I started a shutterfly website just for shots of her.

http://chrisandcandy.shutterfly.com/

Here is one of them.  There are many more on the site.


----------



## janetm1000 (Aug 20, 2008)

SQUEE!!! so cute!!!


----------



## DanPonjican (Aug 20, 2008)

Sooo cute!  Great work!


----------



## Dmitri (Aug 20, 2008)

Puppy!!! :mrgreen::mrgreen:

Good work man, keep 'er happy


----------



## sarallyn (Aug 20, 2008)

cutie!!
thanks for adopting!


----------



## bullitt453 (Aug 20, 2008)

Cute dog.  I am just right down the road from you in Burlington.


----------



## vonDrehle (Aug 20, 2008)

I make a lot of disc golf trips down to Burlington.


----------



## STICKMAN (Aug 21, 2008)

Thanks for adopting, one more saved!!!!!!!!!!! Thanks again and good luck dogs are for sure our best friends.............


----------



## vonDrehle (Aug 23, 2008)

We went to the dog park today and I was able to get some good shots of her.  There are a few more on my shutterfly than on Flickr.

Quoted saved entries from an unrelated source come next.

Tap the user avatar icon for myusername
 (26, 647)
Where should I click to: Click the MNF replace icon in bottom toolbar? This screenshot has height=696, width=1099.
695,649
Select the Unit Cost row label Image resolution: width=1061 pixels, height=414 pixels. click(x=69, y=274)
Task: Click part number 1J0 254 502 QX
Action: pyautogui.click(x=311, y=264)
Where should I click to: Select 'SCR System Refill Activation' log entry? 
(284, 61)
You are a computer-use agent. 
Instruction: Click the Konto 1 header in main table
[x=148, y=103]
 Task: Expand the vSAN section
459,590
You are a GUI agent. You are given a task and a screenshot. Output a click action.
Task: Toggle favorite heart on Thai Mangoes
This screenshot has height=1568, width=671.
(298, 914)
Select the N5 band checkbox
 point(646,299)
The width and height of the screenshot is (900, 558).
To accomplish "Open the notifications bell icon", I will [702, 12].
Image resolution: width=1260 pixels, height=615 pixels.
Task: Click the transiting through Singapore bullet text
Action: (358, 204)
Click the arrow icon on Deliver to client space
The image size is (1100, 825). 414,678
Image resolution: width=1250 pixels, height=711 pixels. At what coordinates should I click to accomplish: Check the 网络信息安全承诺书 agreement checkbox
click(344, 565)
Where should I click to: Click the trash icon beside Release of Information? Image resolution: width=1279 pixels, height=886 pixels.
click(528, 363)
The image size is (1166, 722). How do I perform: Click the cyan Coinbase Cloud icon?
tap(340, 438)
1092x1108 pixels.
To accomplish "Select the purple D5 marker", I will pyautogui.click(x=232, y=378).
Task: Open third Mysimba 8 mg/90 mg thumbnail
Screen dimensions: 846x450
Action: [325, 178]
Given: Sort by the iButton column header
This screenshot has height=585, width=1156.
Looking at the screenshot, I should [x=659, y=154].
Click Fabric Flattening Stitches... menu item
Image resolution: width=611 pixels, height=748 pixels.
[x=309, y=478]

http://chrisandcandy.shutterfly.com/

http://www.flickr.com/photos/vondrehle/


----------



## vonDrehle (Aug 26, 2008)

After talking with several people I have came to the conclusion that she is a Golden Retriever/Lab mix as opposed to a flatcoat. You can tell the difference when you look at her face.

Good example of a true flatcoat.
http://www.flickr.com/photos/magdogs/2787302525/


----------